From the course: After Effects Apprentice: 19 Motion Tracking with Cinema 4D Lite

Welcome

- Hi, I'm Chris Meyer of Crish Design and welcome to the third of three After Effects apprentice courses, and using Cinema 4D Lite with After Effects. In the prior courses in this series, you've learned how to create a video wall and map video onto the face of it; how to animate 3D text inside Cinema 4D and then composite over background in After Effects. This one has a more visual effects bent. In this shot, you're gonna take this 3D crown and map it onto this path in a piece of already shot footage.
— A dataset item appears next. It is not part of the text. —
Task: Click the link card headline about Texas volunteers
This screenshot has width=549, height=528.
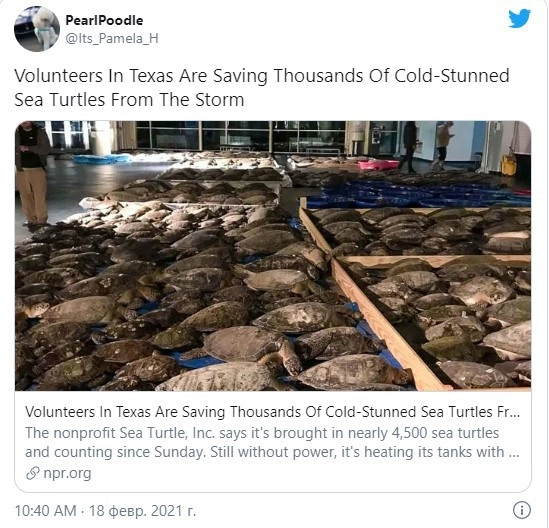Action: (272, 412)
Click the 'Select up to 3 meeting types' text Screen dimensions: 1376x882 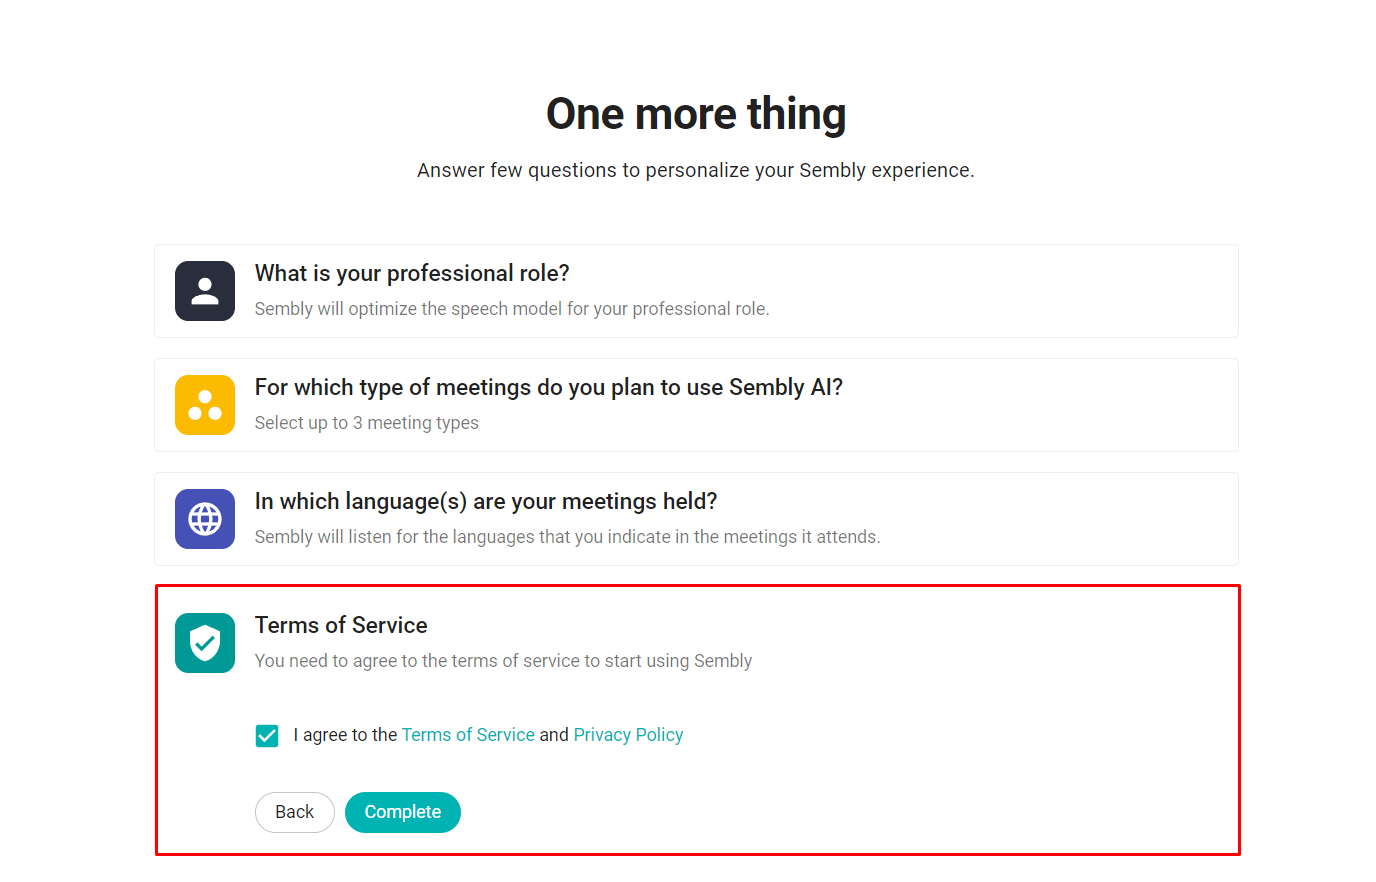point(367,423)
To accomplish this, you're gonna go through the following steps: you're gonna use a 3D camera tracker in After Effects to determine where the camera actually was in the shot; set the ground plane origin; extract the camera move; and then bring that camera move into your Cinema 4D project. We're going to import the small older crown; match it to the After Effects scene; and catch the shadows that it casts and separate them out so that we can composite them on top of the path, back in After Effects. We're also gonna take a few steps to improve the quality of the render. I think you'll agree that the results are pretty good for one of your projects in Cinema 4D Lite. Now again, this is the third of three Cinema 4D Lite After Effects apprentice courses. I do expect you've watched at least the first one because in that one, I cover a lot of details in the Cinema 4D user interface, as well as important things you need to set up in both the After Effects and Cinema 4D projects to get them to work together, but if you've watched that, really you don't need any prior 3D application experience. I do expect you to know how to get around After Effects; be comfortable with 3D space there, but this is a nice series of your first Cinema 4D projects to get comfortable working in this really powerful environment.